Human-centered innovation informed how officials conceived of competition itself. The event is being generously sponsored by CareOne, a diversified health care services company, which was founded by Columbia alum Daniel E. Strauss ’78CC, whose family also includes a number of other Columbia graduates. The 20 judges called upon for this event are also alumni, all who have a wide range of experience in the sector; three Engineering alums are among the judges. One, John C. Stellabotte BS’90, is a patent attorney and partner at Ellenoff, Grossmen, and Schole. Over the years, he’s built up much expertise in patents for medical devices including pharmaceutical capsules, home pregnancy, and other diagnostic tests.

The strongest teams are the ones that have people with backgrounds that complement each other, that fill the holes in terms of experience which others on the team might not have.

John C. Stellabotte
BS’90

A regular participant in entrepreneurship events over the past five years, Stellabotte said he feels that judging these competitions is a way of supporting the engineering community where he got his start. Beyond his science and technology education, Stellabotte noted, it was the School’s emphasis on effective written and oral communication skills that was so formative to his career. It’s that interpersonal aspect of design that teams should focus on.

“[Teams] need to tell a great story from a market standpoint, and show how their products and services have advantages over existing ones that will generate demand,” Stellabotte said. “The strongest teams are the ones that have people with backgrounds that complement each other, that fill the holes in terms of experience which others on the team might not have.”

That advice doesn’t just apply to this current challenge. The Columbia Venture Competition is just one part of the large network that is the Columbia entrepreneurship ecosystem, a sort of giant wheel with spokes that branch out into each of the University system’s schools. Another spoke is the Columbia Startup Lab, which provides space and support for 71 alumni entrepreneurs getting started on their business endeavors. Engineering alumni currently occupy around 20 seats, according to Columbia Entrepreneurship’s Director of Communications and Marketing, Yvette Miller.
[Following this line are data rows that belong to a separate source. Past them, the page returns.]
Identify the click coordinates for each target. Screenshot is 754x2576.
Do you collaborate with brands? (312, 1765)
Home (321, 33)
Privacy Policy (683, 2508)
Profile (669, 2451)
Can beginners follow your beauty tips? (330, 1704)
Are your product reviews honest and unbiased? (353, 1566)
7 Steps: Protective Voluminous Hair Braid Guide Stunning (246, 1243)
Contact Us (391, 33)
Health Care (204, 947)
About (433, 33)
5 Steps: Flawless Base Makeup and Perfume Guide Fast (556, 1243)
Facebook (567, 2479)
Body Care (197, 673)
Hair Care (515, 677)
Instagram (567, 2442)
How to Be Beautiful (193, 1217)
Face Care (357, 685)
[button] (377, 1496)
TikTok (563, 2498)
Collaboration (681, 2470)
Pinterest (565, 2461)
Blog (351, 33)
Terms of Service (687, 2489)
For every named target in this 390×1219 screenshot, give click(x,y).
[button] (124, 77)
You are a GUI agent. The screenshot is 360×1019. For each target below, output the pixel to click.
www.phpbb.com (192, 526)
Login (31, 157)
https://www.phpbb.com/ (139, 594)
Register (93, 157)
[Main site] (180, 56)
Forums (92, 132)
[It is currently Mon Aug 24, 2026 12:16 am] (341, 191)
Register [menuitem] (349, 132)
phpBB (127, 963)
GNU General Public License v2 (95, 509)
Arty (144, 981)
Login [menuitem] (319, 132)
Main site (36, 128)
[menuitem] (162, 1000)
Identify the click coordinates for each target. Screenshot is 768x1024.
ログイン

Columbia Venture Competition

According to Miller, the Columbia Entrepreneurship team believes that those kinds of physical spaces, where engineers and businesspeople and policy people and more can come together, have a critical role to play.

“Ideas are better if you get people from different backgrounds, disciplines, and industries in the same room,” she said.
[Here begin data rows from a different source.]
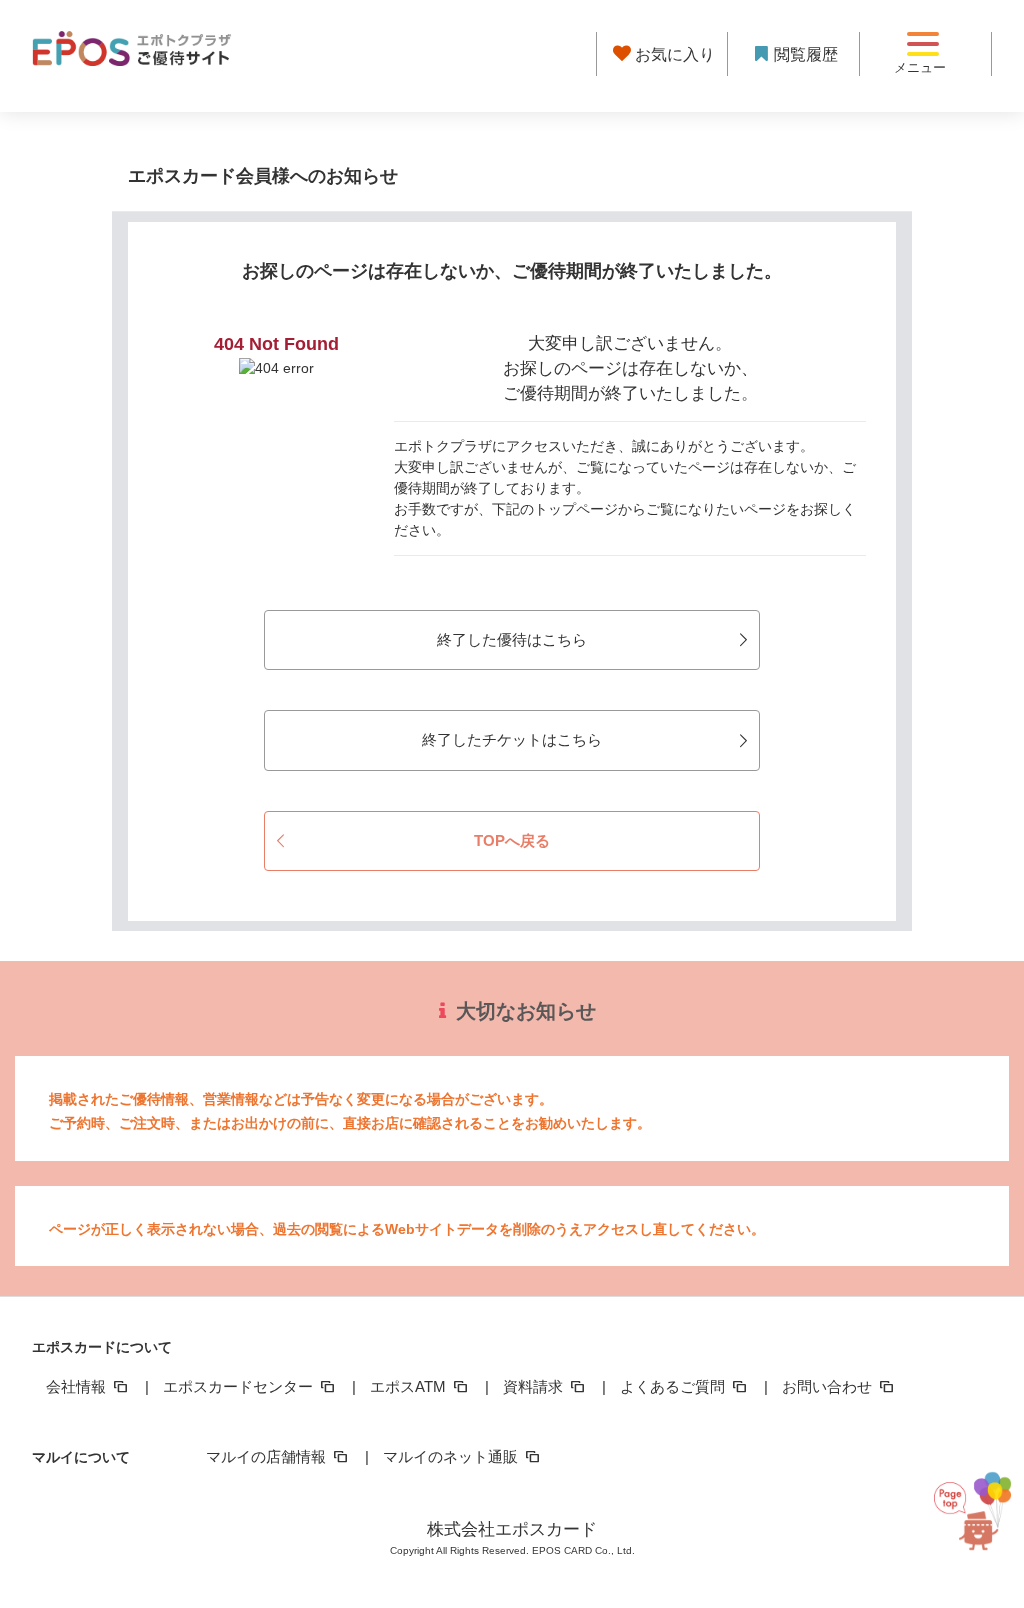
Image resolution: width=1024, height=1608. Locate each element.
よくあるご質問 (674, 1386)
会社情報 (78, 1386)
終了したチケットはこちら (512, 739)
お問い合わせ (829, 1386)
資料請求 (535, 1386)
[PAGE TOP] (973, 1513)
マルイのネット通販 (452, 1456)
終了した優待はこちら (512, 639)
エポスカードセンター (240, 1386)
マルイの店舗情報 (268, 1456)
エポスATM (410, 1386)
That idea is carried out across Columbia Engineering Entrepreneurship’s own bevy of programs and competitions, which work to establish those connections in many other ways. In addition to entrepreneurship bootcamps, students can apply to the National Science Foundation-funded Innovation Corps (I-Corps) program, where participants get a crash course in customer discovery, with strong links directly to New York’s investment community. Columbia Engineering serves as a partner in the New York City Innovation Node, recently renewed with a $15 million grant from the NSF, and administered in partnership with NYU and CUNY.
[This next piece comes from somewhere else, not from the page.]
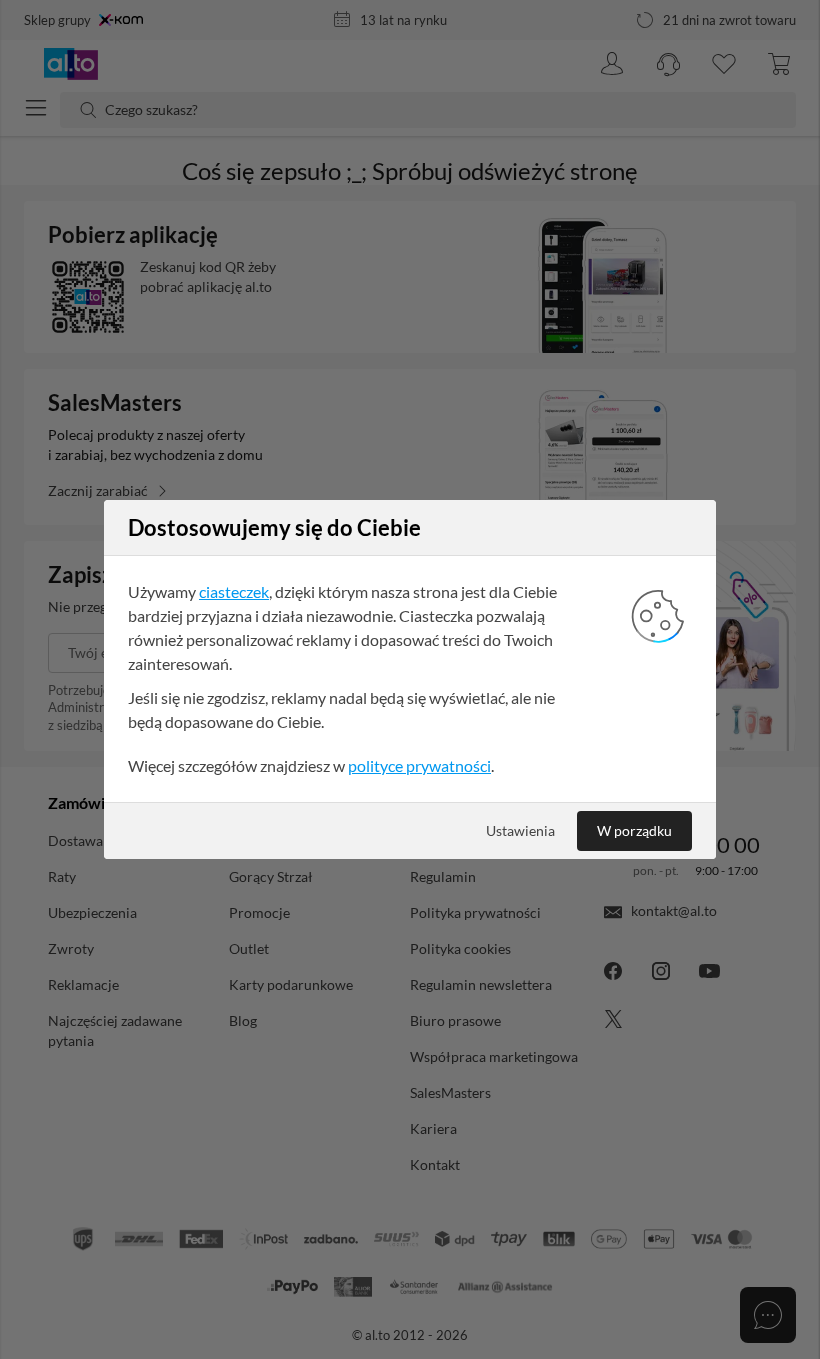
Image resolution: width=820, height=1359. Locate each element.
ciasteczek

Most of the challenges Columbia startups seek to address—health care being a prime example—are multidisciplinary by nature. Ivy Schultz, director of Columbia Engineering Entrepreneurship, has been running the program’s various competitions for the past eight years and said she is looking forward to how events like the annual Fast Pitch competition—running through November—draw students from all around the University.

“Students’ ideas come to life when they meet team members with complementary skills—our focus is on fostering a cross-campus entrepreneurship community that best supports our startups,” Schultz said.